While I'm not new to keeping B. Splendens, I've never really gotten into wild betta keeping and have become fascinated by it. I don't have the space for anything but a 5 gallon tank right now, and was wondering if there were any species of wild bettas that could be kept together in that space. 
Thanks! 

And as a P.S. could I keep two wild-type males together? or two females together? Or is it like with the Splendens where you can really only keep one at a time unless you attempt a sorority? 

Thanks again! :smile2:


----------



## LittleBettaFish (Oct 2, 2010)

I always recommend B. channoides or B. albimarginata (not much difference between the two) for newcomers to the wild betta hobby. They are pretty forgiving, and not as sensitive as some of the other species. 

I _do_ keep mixed sex groups of wild bettas, but they are often related fish that have grown out alongside each other. There is still fighting, it's just rare (but not completely unheard of) for it to result in serious injury or death. Some species are much more aggressive than others, and the aggression levels of individual fish can vary wildly, which is why I recommend the above two species. They are extremely peaceful, and as you only have a 5 gallon tank, there's not going to be the space for the fish to get away from each other.

Two males is likely going to result in one being bullied and dominated by the other. A 5 gallon could easily house a male/female pair of B. channoides or B. albimarginata.


----------



## DanielleFish1 (Sep 1, 2017)

Cool, thank you. But I've got one question about the male/female pair: would they breed prolifically? and if so, what to do with the babies? 

Another question: what to feed them? Because I've heard that they won't accept flake or pellet foods and it's hard to get them to accept freeze-dried things. And since my mom has an aversion to live foods and I am unfamiliar to feeding frozen foods information would be appreciated. 

Thanks! :0)


----------



## LittleBettaFish (Oct 2, 2010)

Most wild betta species will breed like rabbits if conditions are right, so you will likely find fry in your tank if neither fish eats the eggs or fry and there is enough cover for the fry to hide from the adults. If you have only a couple of fry and a plenty of microorganisms for them to graze on, they will often raise themselves to a size where they can take adult foods. However, for best results they will need supplementary feeding with foods such as freshly hatched brine shrimp, particularly if there are a large number of fry. 

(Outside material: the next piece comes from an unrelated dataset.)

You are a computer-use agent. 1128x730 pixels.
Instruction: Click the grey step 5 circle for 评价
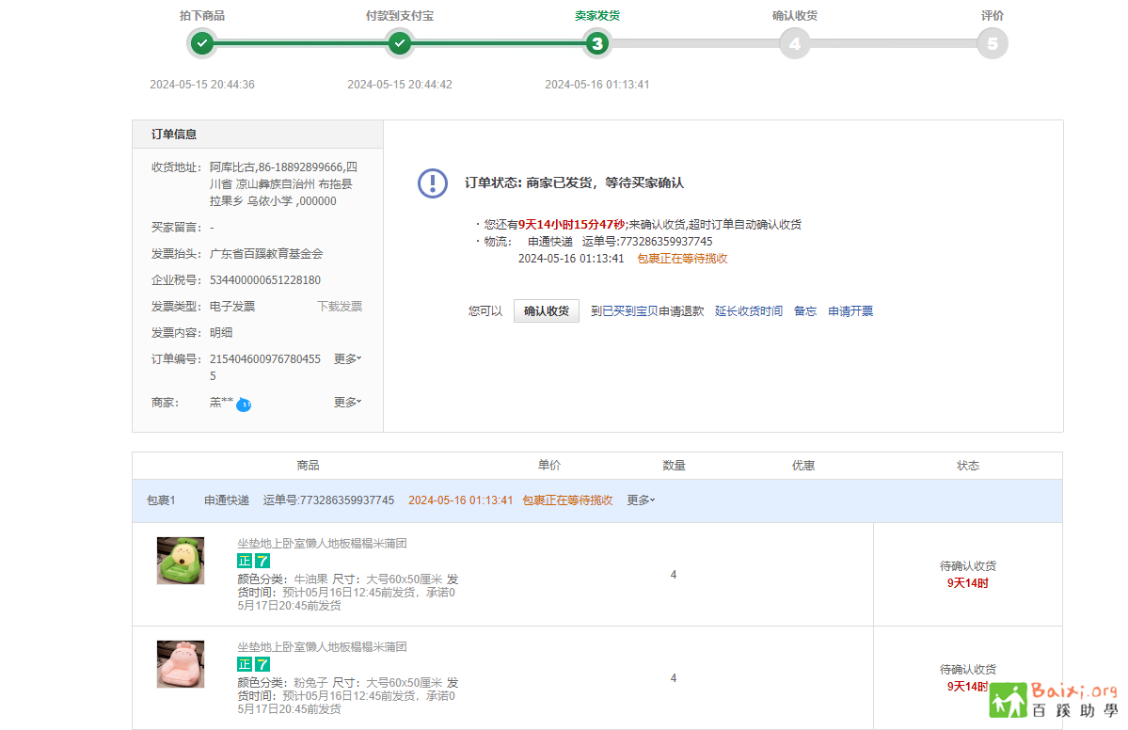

If you don't want your wild bettas to breed, I'd recommend just purchasing a single splendens complex male. There's a handful of species from this complex (a group of closely related species) to choose from, and they are all strikingly beautiful fish. The challenge can be in finding high-quality, pure stock. It seems like lately the market has been flooded with hybrids, and the labelling is not always clear and can be confusing if you don't know what to look for. 

Feeding can be tricky. Some wild bettas will eat anything. Others will literally starve themselves to death rather than eat pellets or flake food. It's not necessarily a matter of wild-caught versus captive bred either. One of the fussiest fish I had was actually one I'd bred and raised right here in my fish room. Because of this, I do now try to wean young fish onto flake food as many hobbyists don't want to deal with the hassle of feeding live/frozen. 

I do recommend at least feeding some frozen foods. I think you can tell a difference between fish that are only given dried foods, and fix that are fed live and frozen. Feeding frozen foods isn't difficult and I actually use it as a way to get shy fish comfortable with my presence. 

My method is such. I have a pair of long tweezers that I use to pick up the thawed bloodworms, brine shrimp etc. with. I then _gently_ tap on the tank, and place the food near the fish. Over time the fish associates the tap with food, and food with your presence, and eventually if you want your fish to come to the front of the tank, all you need to do is tap on the glass. 

Another option is gel foods, such as those made by Repashy. I've been trying to get my wild bettas used to taking the Grub Pie variety, and they are actually taking to it better than I anticipated. At first they weren't keen, but I held it in my fingers and got them to nibble at it, and once they realised it was food they were right into it.


----------